Reading 13F SEC filings with python
Last updated January 30, 2018
Update: This project has been updated, please see this article to read about the most recent updates.
- https://opensecdata.ga (project staging website, deployed to docker swarm cluster running on DigitalOcean)
- https://gitlab.com/briancaffey/sec-filings-app (main repository, requires GitLab account)
- https://github.com/briancaffey/sec-filings-app (mirror, no account required to view)
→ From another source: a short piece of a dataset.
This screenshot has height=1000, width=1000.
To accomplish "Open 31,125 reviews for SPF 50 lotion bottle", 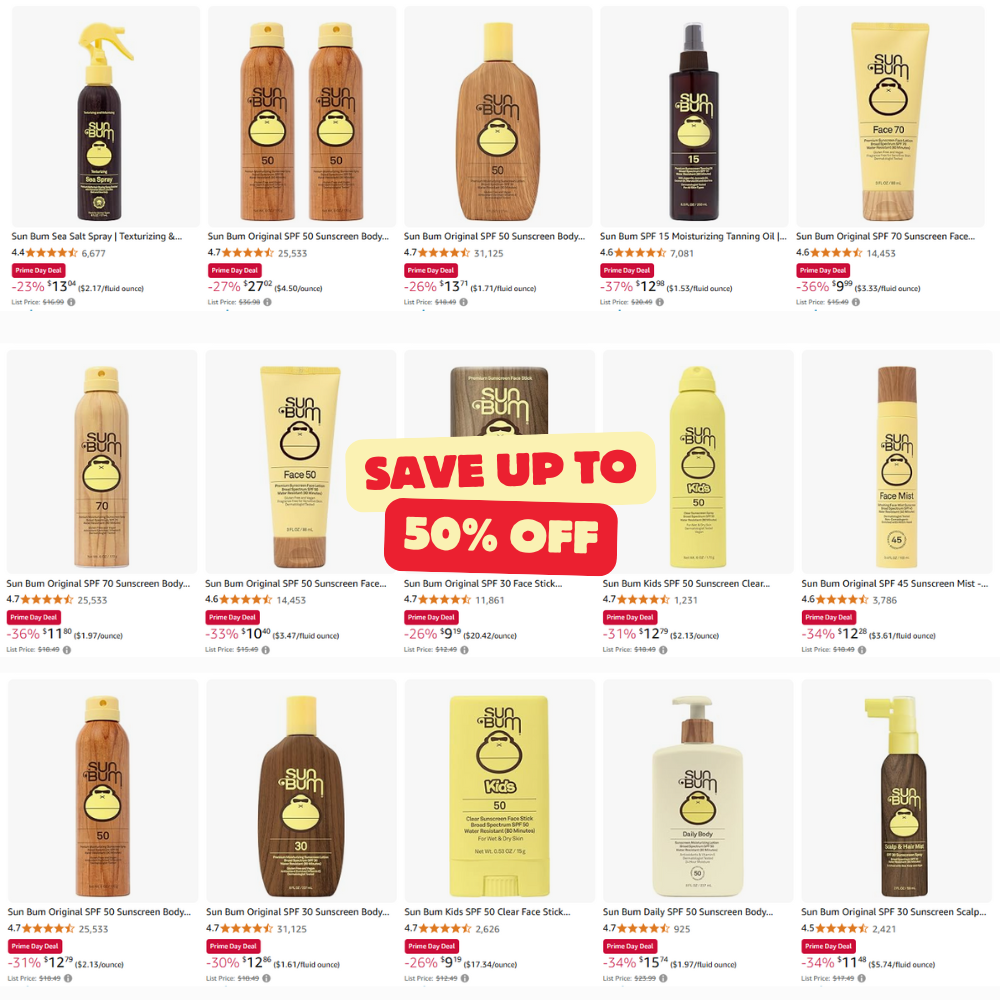I will pos(489,253).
The SEC Form 13F is a filing with the Securities and Exchange Commission (SEC) also known as the Information Required of Institutional Investment Managers Form. It is a quarterly filing required of institutional investment managers with over $100 million in qualifying assets. -Investopedia
In this article I will show how to collect and parse 13F filing data from the SEC.
First, use EDGAR to search the company of interest.
EDGAR, the Electronic Data Gathering, Analysis, and Retrieval system, performs automated collection, validation, indexing, acceptance, and forwarding of submissions by companies and others who are required by law to file forms with the U.S. Securities and Exchange Commission (the "SEC"). -Wikipedia
Click on the Central Index Key (CIK) of the company you are search for, and then click on Documents
.
You'll want to grab the HTML version of the Information Table
. I have saved them in a folder with their file names cooresponding to their dates (YYYY-MM-DD
format).
For this example, I have manually collected the files for a few years of data filed by a hedge fund. Here are the files I'll be working with:
files = os.listdir("13f/")
print(*sorted(files), sep="\n")
2014-02-14.html
2014-05-15.html
2014-08-14.html
2014-11-14.html
2015-02-17.html
2015-05-14.html
2015-08-14.html
2015-11-12.html
2016-02-16.html
2016-05-16.html
2016-08-12.html
2016-11-14.html
2017-02-14.html
2017-05-15.html
2017-08-10.html
2017-10-30.html
Here's a quick script we can use to parse information from each filing document:
def scrape_13f(file):
date = file
html = open("13f/"+file).read()
soup = BeautifulSoup(html, 'lxml')
rows = soup.find_all('tr')[11:]
positions = []
for row in rows:
dic = {}
position = row.find_all('td')
dic["NAME_OF_ISSUER"] = position[0].text
dic["TITLE_OF_CLASS"] = position[1].text
dic["CUSIP"] = position[2].text
dic["VALUE"] = int(position[3].text.replace(',', ''))*1000
dic["SHARES"] = int(position[4].text.replace(',', ''))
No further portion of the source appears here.